- Associated Press - Tuesday, February 18, 2014

ALBANY, N.Y. (AP) - Advocates for public campaign financing said Tuesday that Gov. Andrew Cuomo’s inclusion of election reforms in his budget proposal give them their best shot for success after decades of inaction.

A half-dozen good-government advocates held a news conference at the state Capitol aiming to keep up pressure on Cuomo and state lawmakers as they consider a broad set of election law changes. Cuomo in his budget proposed tougher election law enforcement, tighter contribution limits and a voluntary public financing proposal that would match each private dollar contributed with six in matching public funds up to $175.
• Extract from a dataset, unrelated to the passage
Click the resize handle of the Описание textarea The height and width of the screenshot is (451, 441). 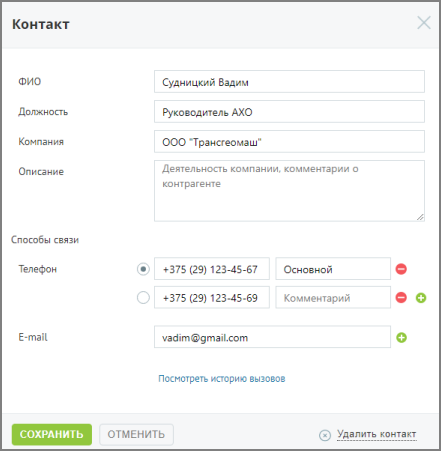(x=420, y=217)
The proposal is based on New York City’s model and is designed to make candidates less dependent on large contributions.

Prized by Democrats, public financing is opposed by Republicans who share control of the state Senate. The Republicans argue public financing would divert government funds from other needs, like schools.

Cuomo took the unusual step this year of including public financing and other election measures in his budget proposal. Advocates say that makes it harder for opponents to dismiss the proposals - as long as Cuomo insists on their inclusion in the budget due April 1.

“We have never been in a stronger position to enact this than we are today,” said Dick Dadey of Citizens Union. “The governor having taken the step of putting it into the budget, it makes it much more real in the negotiations than it has been before because they have to talk about it. Then they have to act to take it out of the budget.”

The advocates hope that Senate Republicans will be forced to consent to Cuomo’s proposals as part of the behind-closed-doors horse trading during budget negotiations.

Still, there was no sign Tuesday that the Senate GOP was prepared to soften its stance.

“We continue to oppose wasting $200 million or more in taxpayer money on the campaigns of politicians, including the negative television commercials and robocalls people hate,” spokesman Scott Reif said in an email.

Reif said the conference is focused on passing a responsible budget that cuts taxes and invests in education and infrastructure.

Blair Horner of the New York Public Interest Research Group said an item in Cuomo’s budget to create a new election law enforcement officer would be particularly hard for opponents to dislodge because it is included in an appropriations bill. The governor’s budget includes $5.3 million for 11 new staff members reporting to a chief enforcement officer, whom the governor would appoint.